## WHAT TO DO:
- a) From the stock forum posts below, reproduce word for word the passage from "Funny that the" to "to consumer confidence.".
- b) Answer these from the stock forum posts below:
(i) At what pullback price would the first poster buy ICPT?
(ii) What dividend is Invesque paying?
(iii) What is the share price of RYU?

═══ TEXT FOR ANALYSIS

Got out of ICPT and waiting for a pullback as it has had a huge run up.  Problem is that it will have a market cap 3-4 x its current one once their drug results come out due to first-to-market status.  They might not get that far before being bought out and I really don’t want to be out when that happens.  The drug *supposedly* has a fairly “easy” phase III hurdle to get over based on changes made to the study expectations by the FDA.  You never know.  It is a buy on a pullback to $85 for me.  Current support is around $92.50 on this recent plateau, but if it starts moving again, the sky is the limit from here (not much resistance).

Also hoping for a small position in VLE.TO (PNWRF for OTC Americans like me) to blast off this winter as another poster on here has hoped.  Success there is probably a 10-20 bagger which is why it is probably a small position I’ll never see again LOL.

robsutherland posted:

Apparently the stocks I like are the best stocks! I just won the Starmine/Thomson Reuters award for Best Stock Picker in my sector!

Yes I am ABSOLUTELY tooting my own horn. 

Congrats! One of my clients was the founder of Starmine and sold out to Thomsen. Needless to say he's comfortably retired and enjoying the wines in the cellar he built

I just bought some Invesque (TSX:IVQ.u) which is paying a 10.6% dividend with a low 70%'s payout ratio and is trading about 35-40% below NAV. Great platform and assets, the last iteration of the company (same management, different assets) was taken out at a massive premium by a US player and after the non-compete ended they've just done the same thing again. It can only trade this far below intrinsic for so long before something happens. 

Looks?  It's already in correction territory.  

Tho amusingly folks talk about how the 1966-1982 period in the market may never happen again.

We are now in similar phase of the market cycle.  1960-1965 saw very very h ealth gains in the market, then it stagnated for the next 16 or so year while struggling with insane amount of inflation.

Will it happen again?  No idea, but i do know for a mature market you don't pump more money and add to the deficit when the economy is good.

https://research.stlouisfed.or...and-lessons-learned/

Expansionary monetary policy brought on by massive tax cuts when times are good and natural unemployment at decades low.

Funny that the roles are now reversed and the fed is looking at this thinking the 70s might come back again where inflation starts sitting at all time highs.

You can only see why the Fed is hesitant to pause on the interest rate hikes.

However the Fed is not free of blame, t hey forget the second part of the lesson where price stability is first and foremost the most important thing for price stability, which leads to consumer confidence.

But just piss poor management all around during this administration.

I hope someone will realize that the US is not an episode of the apprentice, but i'm not holding my breath

Last edited by g-man

Brutal week.  And I won't be surprised if the freefall continues until trade issues with China are at least somewhat resolved.  Could be months, and a probable dive into bear territory. 

On the optimistic side, I picked up some RYU ('Respect Your Universe''), an athleisure clothing biz that looks alot like Lululemon in its early days. Seems to have a loyal and growing fan base, cool stores in hip shoppping districts and what the heck - it's 0.12 a share. 

vint posted:

Brutal week.  And I won't be surprised if the freefall continues until trade issues with China are at least somewhat resolved.  Could be months, and a probable dive into bear territory.

══════
═══ EXTRACTED MATERIAL

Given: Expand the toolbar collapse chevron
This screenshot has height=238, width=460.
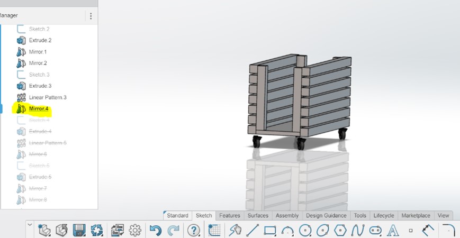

══════
═══ EXTRACTED MATERIAL

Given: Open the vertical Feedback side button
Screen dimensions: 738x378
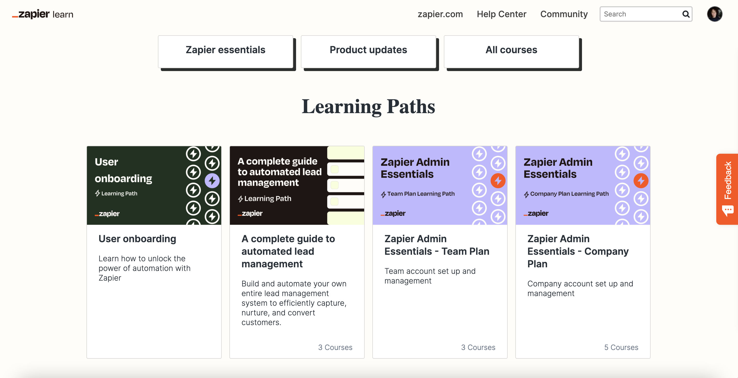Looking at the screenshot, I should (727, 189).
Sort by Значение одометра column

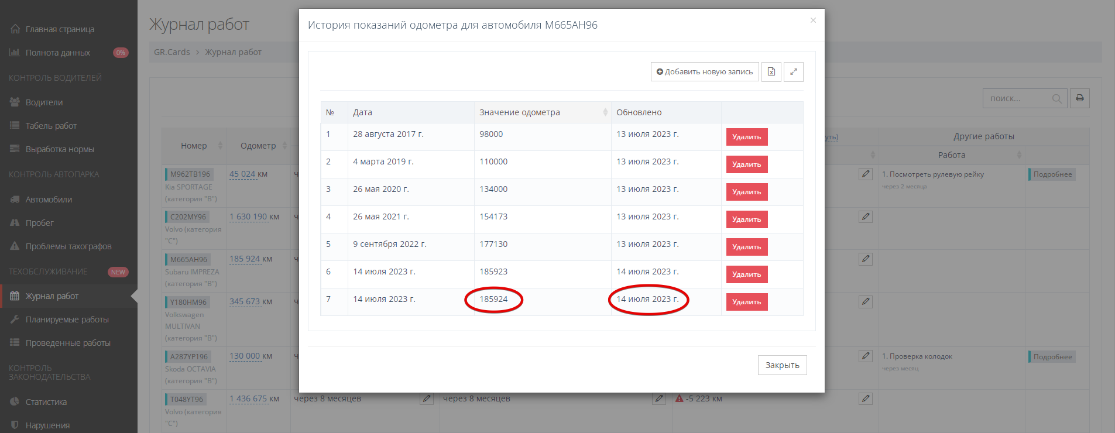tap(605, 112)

══════
═══ EXTRACTED MATERIAL

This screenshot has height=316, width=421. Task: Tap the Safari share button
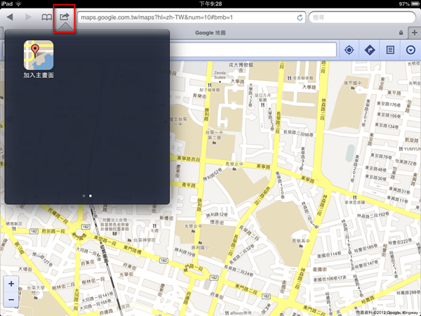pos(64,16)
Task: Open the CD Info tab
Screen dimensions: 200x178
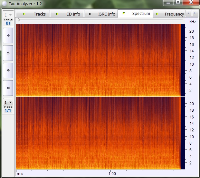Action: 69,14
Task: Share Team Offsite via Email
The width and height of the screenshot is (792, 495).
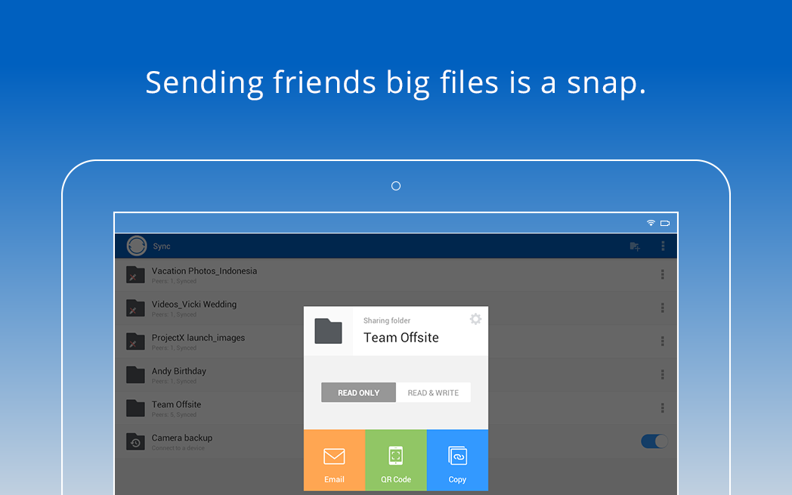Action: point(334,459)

══════

## ANSWERS:
- a)
Funny that the roles are now reversed and the fed is looking at this thinking the 70s might come back again where inflation starts sitting at all time highs.

You can only see why the Fed is hesitant to pause on the interest rate hikes.

However the Fed is not free of blame, t hey forget the second part of the lesson where price stability is first and foremost the most important thing for price stability, which leads to consumer confidence.

- b)
(i) $85
(ii) 10.6%
(iii) 0.12 a share